(EXTRACTED MATERIAL Opens)
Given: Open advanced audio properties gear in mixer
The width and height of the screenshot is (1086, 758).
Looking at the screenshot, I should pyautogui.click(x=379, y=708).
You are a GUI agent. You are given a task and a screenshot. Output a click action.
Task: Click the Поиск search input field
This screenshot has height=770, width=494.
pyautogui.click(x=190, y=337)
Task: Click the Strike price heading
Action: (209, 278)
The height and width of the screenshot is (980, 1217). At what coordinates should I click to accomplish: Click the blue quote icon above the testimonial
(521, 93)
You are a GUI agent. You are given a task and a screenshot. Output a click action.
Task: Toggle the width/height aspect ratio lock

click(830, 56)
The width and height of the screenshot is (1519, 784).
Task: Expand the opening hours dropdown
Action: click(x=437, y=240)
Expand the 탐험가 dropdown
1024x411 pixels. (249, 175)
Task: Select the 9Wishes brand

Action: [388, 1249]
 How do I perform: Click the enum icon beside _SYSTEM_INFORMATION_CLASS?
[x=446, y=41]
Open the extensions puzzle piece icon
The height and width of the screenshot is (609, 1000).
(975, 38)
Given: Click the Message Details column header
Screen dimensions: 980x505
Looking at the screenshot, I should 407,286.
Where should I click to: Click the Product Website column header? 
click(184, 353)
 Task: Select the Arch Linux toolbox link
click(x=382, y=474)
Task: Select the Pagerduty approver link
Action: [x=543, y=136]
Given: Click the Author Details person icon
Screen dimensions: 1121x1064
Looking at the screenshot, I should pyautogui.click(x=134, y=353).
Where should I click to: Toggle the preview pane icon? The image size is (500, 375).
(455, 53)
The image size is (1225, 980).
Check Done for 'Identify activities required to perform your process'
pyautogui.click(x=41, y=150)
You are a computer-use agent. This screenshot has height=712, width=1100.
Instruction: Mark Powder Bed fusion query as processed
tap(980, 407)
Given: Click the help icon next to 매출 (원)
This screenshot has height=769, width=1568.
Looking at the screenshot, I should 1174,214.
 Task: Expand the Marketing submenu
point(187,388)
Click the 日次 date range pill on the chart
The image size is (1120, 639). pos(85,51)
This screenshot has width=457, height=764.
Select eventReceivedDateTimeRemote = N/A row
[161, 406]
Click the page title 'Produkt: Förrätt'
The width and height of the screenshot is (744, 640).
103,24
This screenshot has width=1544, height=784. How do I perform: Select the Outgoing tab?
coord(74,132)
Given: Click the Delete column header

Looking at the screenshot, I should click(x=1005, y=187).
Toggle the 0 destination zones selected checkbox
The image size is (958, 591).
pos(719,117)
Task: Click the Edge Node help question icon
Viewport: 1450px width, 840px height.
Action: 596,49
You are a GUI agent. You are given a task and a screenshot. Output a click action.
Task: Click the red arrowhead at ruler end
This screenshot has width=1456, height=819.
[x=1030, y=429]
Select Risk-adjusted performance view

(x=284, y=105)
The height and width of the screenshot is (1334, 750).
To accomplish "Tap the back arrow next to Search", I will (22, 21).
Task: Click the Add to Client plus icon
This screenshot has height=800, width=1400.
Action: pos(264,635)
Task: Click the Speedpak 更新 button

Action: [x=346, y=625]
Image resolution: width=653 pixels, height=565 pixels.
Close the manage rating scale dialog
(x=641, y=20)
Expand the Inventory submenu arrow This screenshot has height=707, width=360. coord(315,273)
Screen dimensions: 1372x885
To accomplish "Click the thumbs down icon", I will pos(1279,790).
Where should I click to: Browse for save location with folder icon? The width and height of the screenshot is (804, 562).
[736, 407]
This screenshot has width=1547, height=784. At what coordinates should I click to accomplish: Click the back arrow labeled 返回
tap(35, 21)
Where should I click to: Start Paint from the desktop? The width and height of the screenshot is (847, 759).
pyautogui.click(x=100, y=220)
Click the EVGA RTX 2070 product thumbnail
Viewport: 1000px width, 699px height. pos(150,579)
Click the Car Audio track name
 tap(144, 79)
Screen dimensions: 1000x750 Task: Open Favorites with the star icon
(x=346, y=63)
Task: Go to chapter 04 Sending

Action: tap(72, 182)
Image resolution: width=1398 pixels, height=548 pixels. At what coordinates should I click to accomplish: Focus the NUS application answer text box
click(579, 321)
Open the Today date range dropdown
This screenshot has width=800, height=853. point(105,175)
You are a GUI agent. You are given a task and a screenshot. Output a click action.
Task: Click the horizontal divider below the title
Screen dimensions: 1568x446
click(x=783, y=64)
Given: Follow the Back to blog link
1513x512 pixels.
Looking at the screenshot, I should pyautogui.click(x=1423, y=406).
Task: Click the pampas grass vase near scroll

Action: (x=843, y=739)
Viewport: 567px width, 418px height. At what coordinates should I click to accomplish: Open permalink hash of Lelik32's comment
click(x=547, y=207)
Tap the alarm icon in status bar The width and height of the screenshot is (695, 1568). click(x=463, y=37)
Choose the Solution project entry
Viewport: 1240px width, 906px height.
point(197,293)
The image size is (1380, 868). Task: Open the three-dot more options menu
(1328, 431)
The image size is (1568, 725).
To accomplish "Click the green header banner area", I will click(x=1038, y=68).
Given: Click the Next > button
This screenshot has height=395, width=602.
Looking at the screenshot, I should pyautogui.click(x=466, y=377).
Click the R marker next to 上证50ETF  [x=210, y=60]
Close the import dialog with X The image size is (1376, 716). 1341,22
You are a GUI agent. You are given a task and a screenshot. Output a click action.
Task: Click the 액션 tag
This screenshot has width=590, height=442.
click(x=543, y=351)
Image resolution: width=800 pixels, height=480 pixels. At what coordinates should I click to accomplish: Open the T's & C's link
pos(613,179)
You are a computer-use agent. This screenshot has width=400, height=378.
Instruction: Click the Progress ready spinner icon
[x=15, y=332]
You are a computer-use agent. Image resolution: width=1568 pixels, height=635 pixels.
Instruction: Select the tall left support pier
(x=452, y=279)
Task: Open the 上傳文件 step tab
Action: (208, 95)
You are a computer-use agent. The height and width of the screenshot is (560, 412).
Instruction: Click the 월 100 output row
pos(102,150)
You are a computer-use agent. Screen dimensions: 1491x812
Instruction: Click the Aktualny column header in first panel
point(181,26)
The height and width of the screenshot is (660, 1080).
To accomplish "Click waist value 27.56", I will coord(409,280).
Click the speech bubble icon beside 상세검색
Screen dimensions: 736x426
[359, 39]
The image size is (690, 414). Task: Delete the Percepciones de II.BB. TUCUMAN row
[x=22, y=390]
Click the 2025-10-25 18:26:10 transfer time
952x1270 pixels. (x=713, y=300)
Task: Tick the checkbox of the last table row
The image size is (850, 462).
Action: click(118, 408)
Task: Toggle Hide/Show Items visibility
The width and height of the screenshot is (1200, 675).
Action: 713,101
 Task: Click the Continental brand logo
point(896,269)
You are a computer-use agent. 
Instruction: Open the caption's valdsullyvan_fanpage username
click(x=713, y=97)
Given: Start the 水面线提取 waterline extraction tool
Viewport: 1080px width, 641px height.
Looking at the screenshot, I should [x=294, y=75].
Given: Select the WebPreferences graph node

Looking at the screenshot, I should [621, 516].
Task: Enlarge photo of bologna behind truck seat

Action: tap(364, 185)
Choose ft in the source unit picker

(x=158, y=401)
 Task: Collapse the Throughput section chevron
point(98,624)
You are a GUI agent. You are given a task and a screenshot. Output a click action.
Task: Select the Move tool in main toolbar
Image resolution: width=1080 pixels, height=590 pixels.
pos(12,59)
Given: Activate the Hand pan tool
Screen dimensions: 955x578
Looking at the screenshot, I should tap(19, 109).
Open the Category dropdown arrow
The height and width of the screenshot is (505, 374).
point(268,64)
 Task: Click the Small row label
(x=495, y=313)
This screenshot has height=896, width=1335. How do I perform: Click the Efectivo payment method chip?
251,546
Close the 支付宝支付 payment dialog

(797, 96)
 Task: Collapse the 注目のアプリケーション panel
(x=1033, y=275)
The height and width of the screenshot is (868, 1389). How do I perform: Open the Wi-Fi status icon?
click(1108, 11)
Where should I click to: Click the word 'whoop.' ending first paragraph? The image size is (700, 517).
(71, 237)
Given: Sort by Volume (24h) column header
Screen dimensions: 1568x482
(EXTRACTED MATERIAL Closes)
INSTRUCTIONS TO FOLLOW: Copy the line containing "This screenshot has height=896, width=1335." and every line after it, through the last line of the records. Include nothing else.

SOLUTION TO THE PROBLEM:
This screenshot has height=896, width=1335. How do I perform: Click the Efectivo payment method chip?
251,546
Close the 支付宝支付 payment dialog

(797, 96)
 Task: Collapse the 注目のアプリケーション panel
(x=1033, y=275)
The height and width of the screenshot is (868, 1389). How do I perform: Open the Wi-Fi status icon?
click(1108, 11)
Where should I click to: Click the word 'whoop.' ending first paragraph? The image size is (700, 517).
(71, 237)
Given: Sort by Volume (24h) column header
Screen dimensions: 1568x482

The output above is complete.